Он мог бы этого и не говорить. Господин пустыни гордо восседал в седле. Его пурпурный бурнус спадал на спину белого коня. На поясе блестела украшенная рубинами рукоятка кинжала. Его лицо скрывалось в тени широкого тюрбана из пурпурного кашемира. Повелительным жестом он приказал Каролине и ее спутнику приблизиться.

Он долго молча разглядывал их. Потом негромко произнес:

– Мне сказали, что у вас есть знак моего отца. Покажите мне его!

Стерн достал из-за пояса кусок зеленого шелка. Он перегнулся через лошадиную гриву и протянул шелк Калафу. Калаф взял платок в руку, почтительно прижал его ко лбу, потом поднес к губам.

Одно мгновение Стерн раздумывал, не открыться ли ему. Но какой был бы в этом смысл, если он еще в течение ближайшего часа собирался нарушить право гостеприимства, которым одарил его Калаф, и предать его?

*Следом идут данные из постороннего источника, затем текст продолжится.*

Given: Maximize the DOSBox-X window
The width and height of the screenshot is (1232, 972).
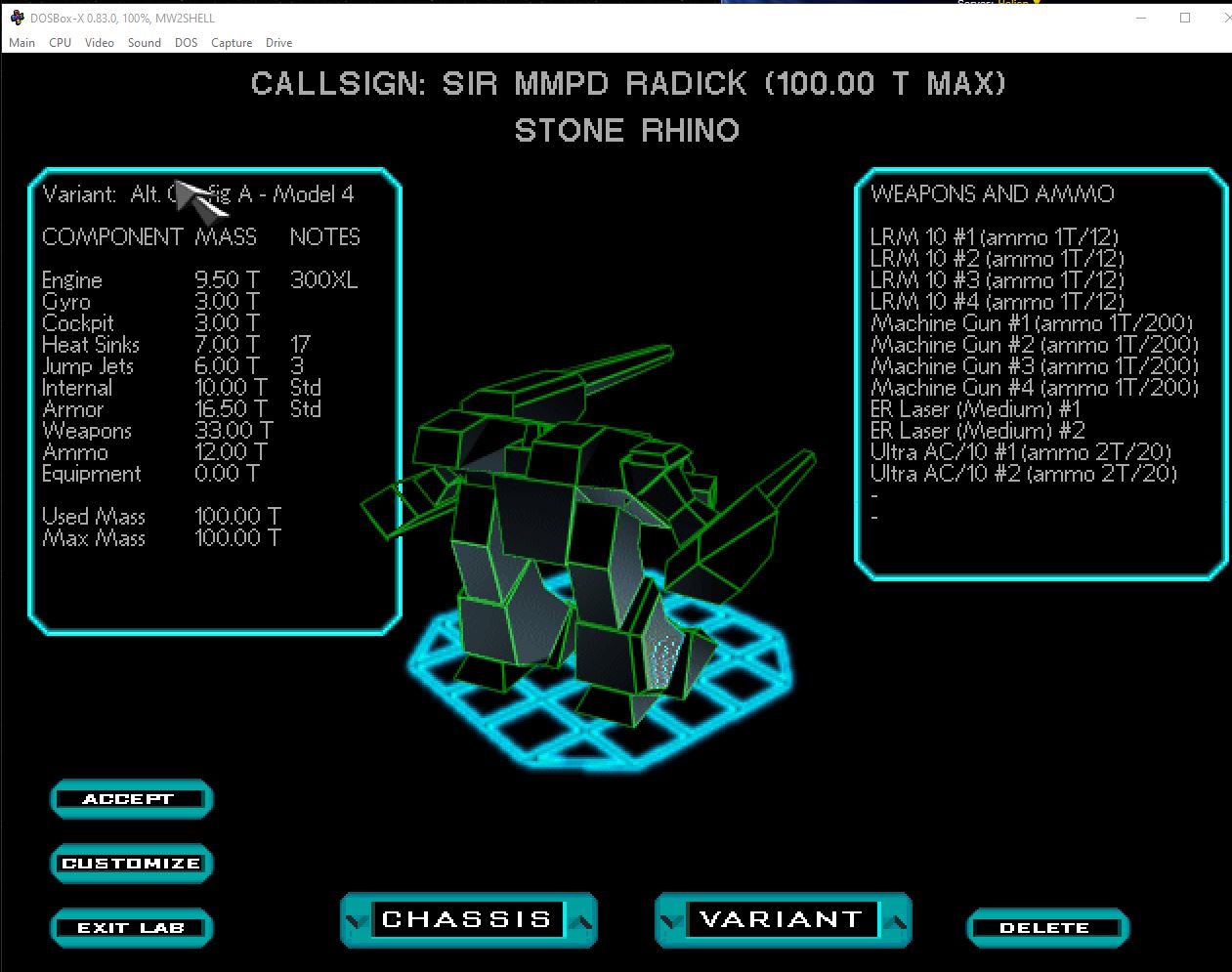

– Друзья моего отца – мои друзья, – сказал Калаф. – Добро пожаловать, – он указал на лагерь. – Я велю выделить шатер для вас. Отдохните. Через несколько часов я пошлю за вами. Надеюсь, вы окажете мне честь и разделите со мной трапезу, – он подал знак своим людям.

Потом, держа повод одной рукой, вновь встал во главе своего отряда. Они тронулись. Тьма мгновенно поглотила человека в пурпурном бурнусе. Только развевающиеся белые плащи его людей были видны еще несколько мгновений. Бесшумно, как будто копыта лошадей были обмотаны ватой, исчез отряд во мраке ночи.

Тьма опустилась над миром, черная, непроглядная, враждебная. Каролина и Стерн молча забрались в шатер, к которому их подвел провожатый, и присели на корточки. Они слышали, как он распряг их лошадей и бросил им сено. Потом дождались, пока его шаги затихли в отдалении.

Рамон Стерн поднялся.

– Я сейчас вернусь. Ждите, – проговорил он и вышел из шатра.

Прошло несколько томительных минут, показавшихся Каролине вечностью. Он вернулся, двигаясь так бесшумно, что она заметила его, только когда Стерн стоял уже рядом, держа в руках белые плащи. Один из бурнусов он набросил на плечи Каролине, другой накинул сам.

– Это защитит нас лучше темноты.

Он откинул полог шатра, и они вышли наружу. Огляделись, прислушались. Лагерь казался необитаемым. Все костры были потушены. Ни звука, ни огонька.